Hist 696: Copyright, Open Access and me

I am a strong supporter of the idea that ideas and knowledge cannot be owned and that both are most productive when opened up to others.

I am also a strong supporter of the idea that cultural products should be available to be remixed, reworked, and recreated.

I probably have a lower view of copyright than I should, having never produced anything that I felt I was due monetary remuneration for.

But, still.

I understand the value and necessity of copyright, ensuring that those who engage in creative pursuits are not left in the poor house, like so many of their artistic forebears.

But can we have some balance?

Questions of open access to knowledge are incredibly pertinent for all of our scholarly work, whether digital or not. Whether or not, and how, we can include images in our monographs is an issue determined by copyright and publishing restrictions. Who can read the work we publish in academic journals in order to qualify for tenure is determined by the open access policy, or not, of the journal we publish in? Is open access is important enough to risk ones academic career on it? Will we make publication choices based on who retains copyright and whether the work is made freely available?

The questions only increase in the digital realm. But many of the questions can be answered by actions taken. If scholars choose to think about copyright and access, if they choose to publish using a copyright such as creative commons that allows for sharing, some change can happen. However, as Free Culture and the current debates over SOPA reveal, this is a contested area in many arenas, not just within academia, and these are questions with large political and structural ramification.

The texts for this week did a great job of describing some of the questions and challenges being debated both inside academia with questions of publishing and open access (fyi: is no longer passively edited) and outside with larger questions of copyright and the structures underlying digital technology. Another text (and there are many in this general vein) that argues for keeping the internet open is Jonathan Zittrain’s [*The Future of the Internet and how to stop it*][2]. According to Zittrain, we should be a little more worried about the shift to mobile as the primary means of accessing the web.* Another interesting text is *From CounterCulture to Cyberculture* by Fred Turner. In the book, Turner traces the roots of what he calls “digital utopianism” to the counterculture movements of the 1960s. In some ways, it was a disconcerting text, in that I didn’t realize that I was a hippie. However, the text offers an alternative and not always sympathetic perspective on the open access, open software movements. That being said, I am very happy to be a hippie and to advocate for the potential of the internet.

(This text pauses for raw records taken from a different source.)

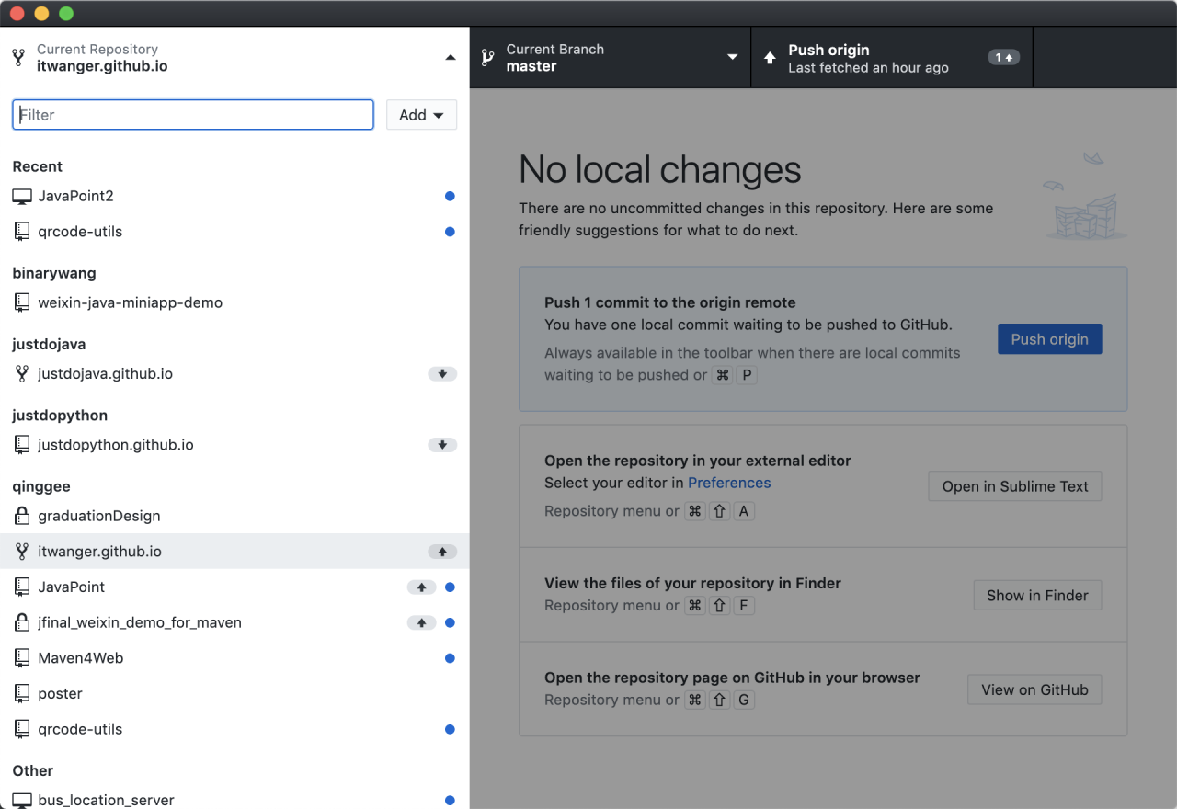The image size is (1177, 809).
Task: Select the bus_location_server repository
Action: 106,800
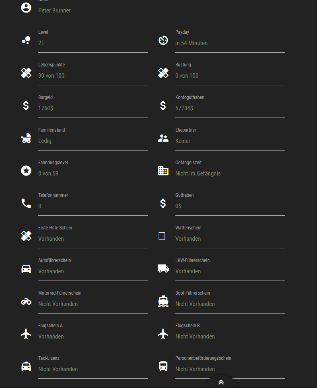Screen dimensions: 317x388
Task: Click the Gefängniszeit building icon
Action: (x=163, y=171)

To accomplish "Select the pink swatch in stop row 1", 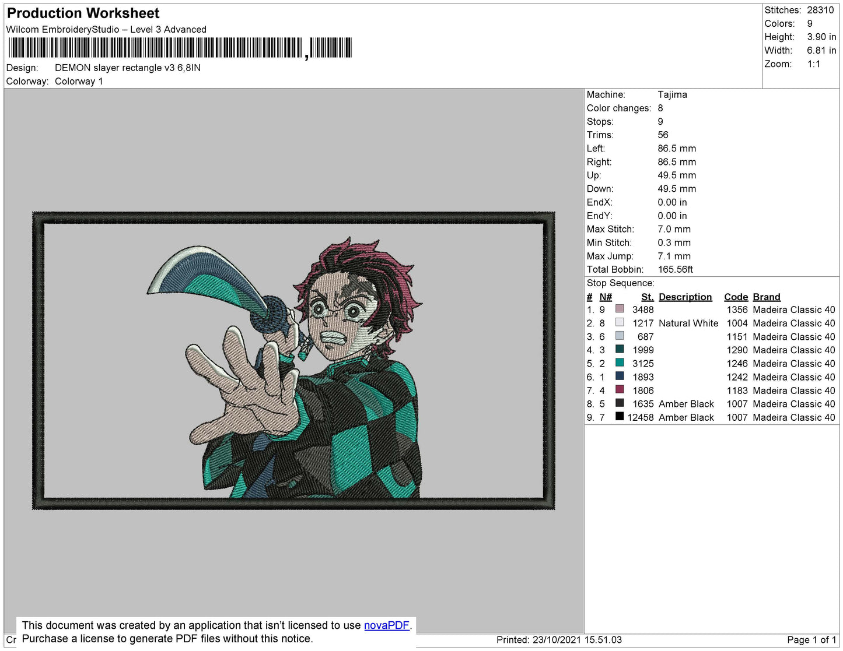I will pos(620,309).
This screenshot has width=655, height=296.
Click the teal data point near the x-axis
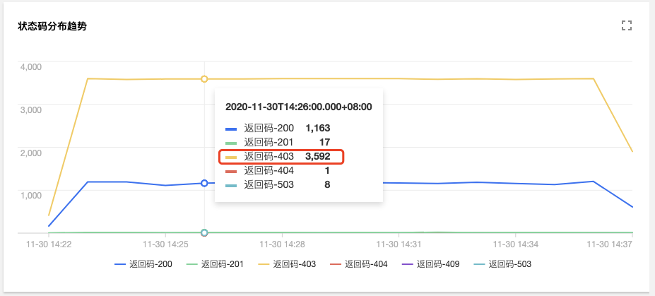coord(204,232)
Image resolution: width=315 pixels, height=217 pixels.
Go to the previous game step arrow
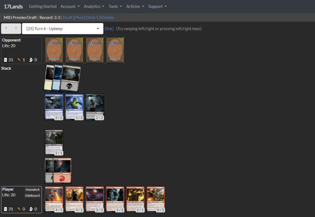6,28
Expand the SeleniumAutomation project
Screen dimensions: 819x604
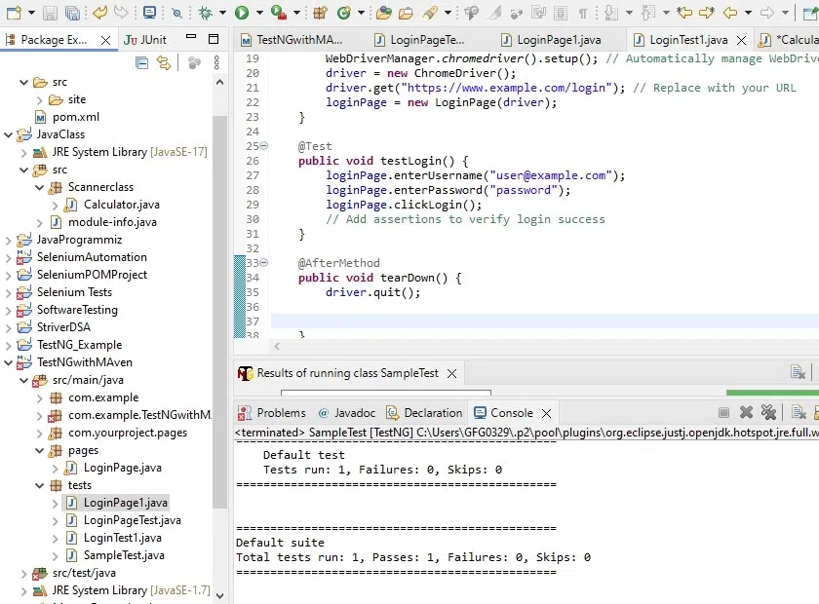click(9, 257)
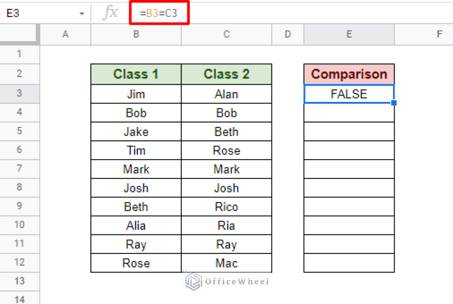Click the select-all corner box
Screen dimensions: 453x304
pyautogui.click(x=19, y=35)
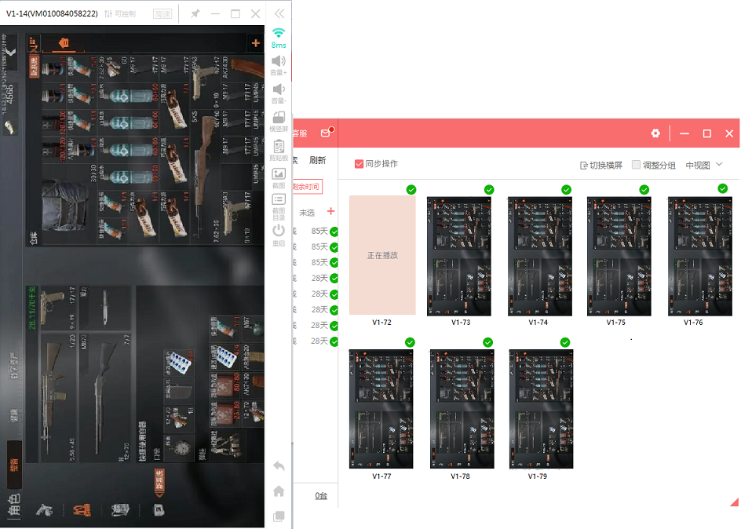Click the volume down (音量-) icon
This screenshot has width=741, height=529.
click(279, 89)
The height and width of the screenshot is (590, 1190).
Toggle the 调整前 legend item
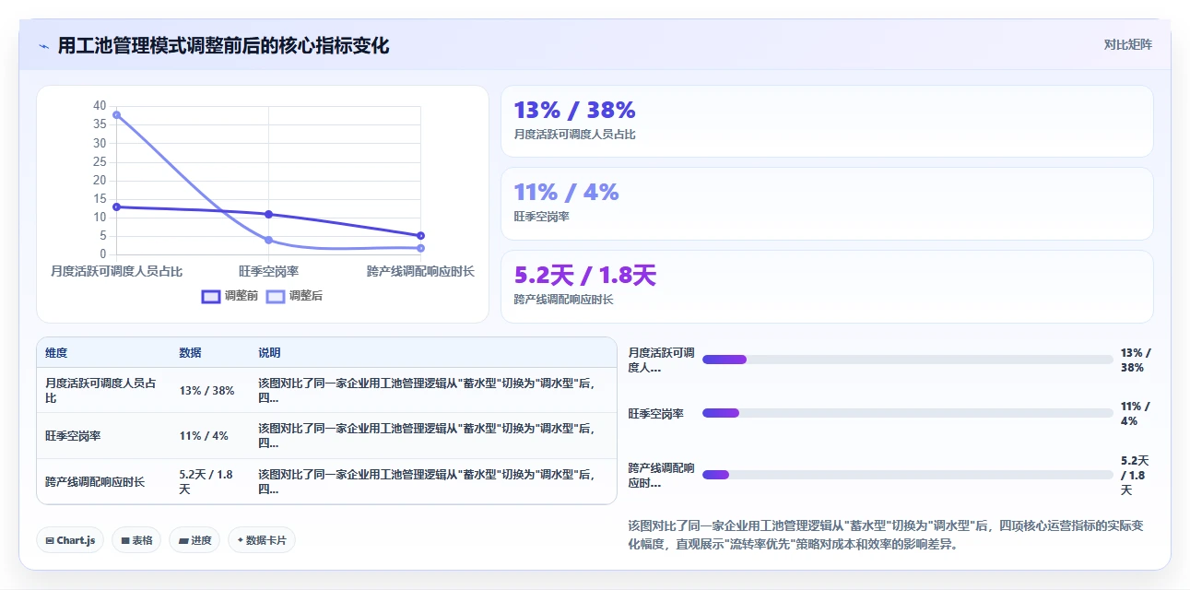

As Megan already noted, these questions are not abstract academic questions. The current congress is again hearing arguments over a bill to increase regulation of the internet, this time in line with recommendations made by major media companies who are seeking to put an end to piracy of copyrighted material. Creative Commons is taking a stand against it, as is Google and others. And because of the stakes involved, this is a fight that will continue until either profit models change to better fit the digital structure or the digital structure is changed to information and content easier to control.

Geek fail – there is a distinction between web and internet and I forget how it goes. Please forgive. and advise.